–Yo rehice mi vida –continuó Pedro, mirando el mar–. La muerte de mi madre me obligó a hacerlo. No sabes cuánto me gustaría que aún viviera para que viera todo lo que he conseguido, pero no puede ser –se volvió hacia Paula–. ¿No crees que la muerte de tu padre también debería haber sido un punto de inflexión en tu vida, que deberías permitirte ser libre para poder hacer al fin lo que quieras? Deberías permitirte pasar página –le recalcó–, vivir tu vida –con un ademán, señaló en derredor–. ¿No ves lo estupenda que puede ser la vida, aquí y en cualquier parte? Tienes el mundo entero ante tí y ahora que sabes lo hermosa que eres… ¿Qué es lo que te impide salir de tu caparazón y vivir, vivir sin resentimientos, atrapada en un pasado infeliz?
Paula lo dejó hablar. Sabía que estaba diciéndole aquellas cosas porque quería que dejara de enfrentarse a él, de aferrarse a Haughton. Y sabía que creía que era por su bien, pero no podía responder. Su corazón, como una herida infectada, supuraba rencor por lo que Graciela le había hecho a su padre, y no era una herida que se pudiese curar con facilidad. No quería pensar en su madrastra ni en su hermanastra, ni en el sufrimiento que les habían causado a su padre y a ella. No cuando estaba disfrutando de unos días mágicos con él que pronto acabarían. No quería hablarle de cómo eran en realidad, de su maldad y su crueldad, de su avaricia. Sacudió la cabeza y cerró los ojos, tratando de no escuchar lo que le estaba diciendo.
Pedro se calló. Su instinto le decía que era mejor no decir nada más, que debía dejar que Paula reflexionase sobre lo que le había dicho, que entrara en razón.
–Piensa en ello –le dijo con suavidad–. Es lo único que te pido –se giró hacia ella, y en un tono menos serio le preguntó–: Oye, ¿Qué te apetece que hagamos mañana? Podríamos salir a navegar con el catamarán.

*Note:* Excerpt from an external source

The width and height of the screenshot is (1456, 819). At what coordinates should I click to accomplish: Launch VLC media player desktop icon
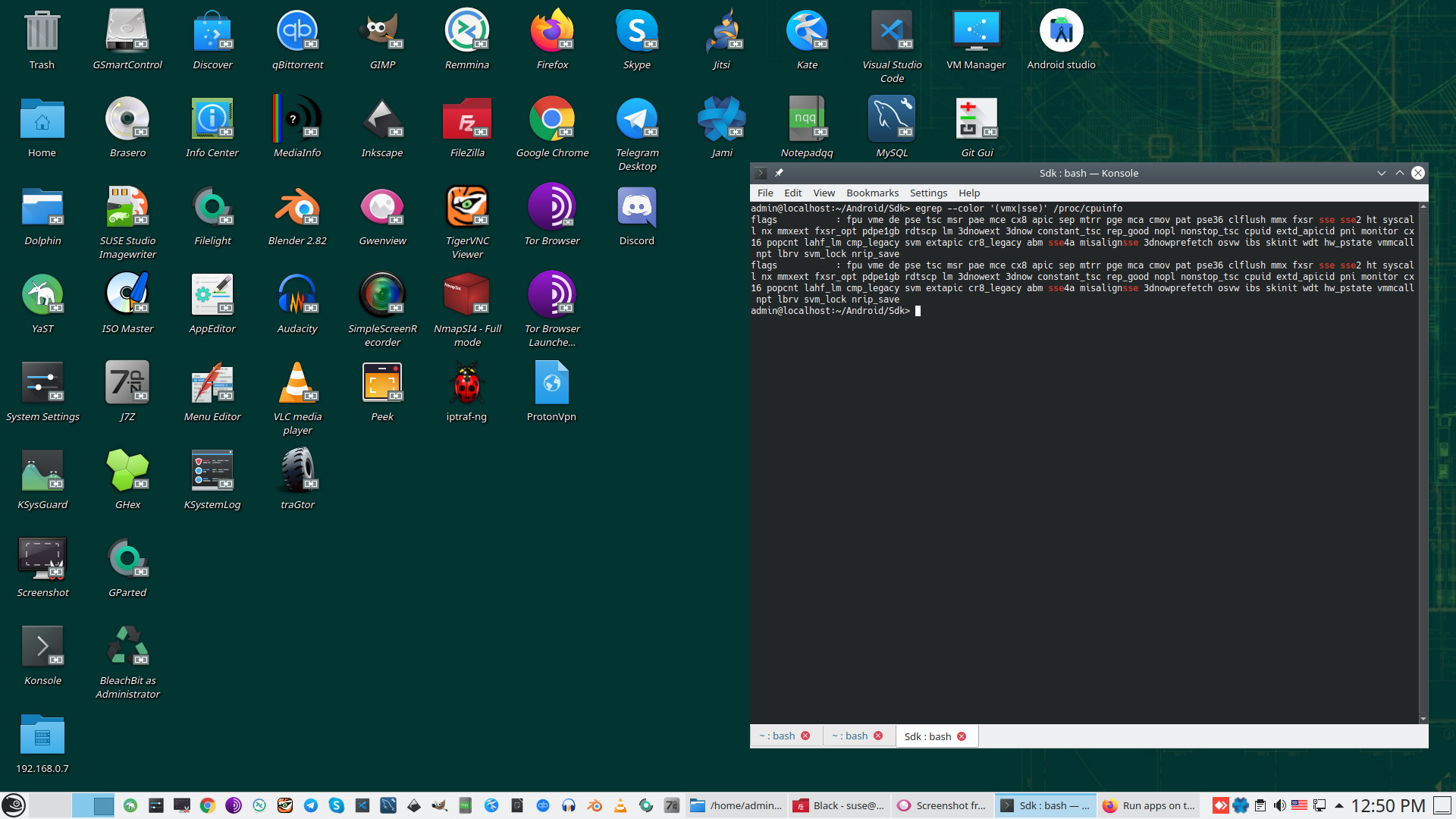coord(297,383)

Agradecida por el cambio de tema, Paula volvió la cabeza hacia él y asintió con una sonrisa. Ese era el Pedro con el que quería estar: el Pedro alegre y relajado. Quería que disfrutaran juntos de los días y las noches que les quedaban por pasar allí. A ella, que nunca había montado en un catamarán de vela ligera, le encantó la emoción de deslizarse a toda velocidad sobre las azules aguas mientras Pedro lo dirigía.
–¿Te gusta? –le gritó él por encima del ruido del viento.
–¡Es alucinante!
Pedro tiró de la palanca que funcionaba como timón, haciendo que el catamarán virara bruscamente en la dirección del viento, y Paula se agarró con fuerza a la lona y del sobresalto se le escapó un gritito que lo hizo reír. Ella se echó a reír también, y una sensación de euforia la invadió cuando, impulsados por el viento, se deslizaron aún más deprisa sobre el agua. Minutos después estaban de vuelta en la orilla. Ayudó a Pedro a arrastrar la embarcación hasta la playa, y se dejó caer en la arena. Él se tumbó a su lado y la miró encandilado. Los ojos de Paula resplandecían, igual que su rostro, y tenía arena en el pelo, mojado y revuelto por el viento. De pronto se acordó de lo mucho que Tamara detestaba que se le estropeara el peinado, y de cómo estaba siempre preocupada por su aspecto. En Paula, en cambio, no había nada de ese egocentrismo, y precisamente eso era lo que hacía que se sintiese tan a gusto con ella. Adoraba el entusiasmo que mostraba por todo y cómo disfrutaba con todo, ya fuera la comida, tomar el sol, nadar o contemplar las estrellas. Le gustaba estar con ella, su compañía, su modo de pensar, y le gustaban sus opiniones. Le gustaba que se sintiera cómoda en un lugar sin lujos como aquel, y que no echara en falta las comodidades y los aparatos electrónicos. Le gustaban su risa y sus sonrisas.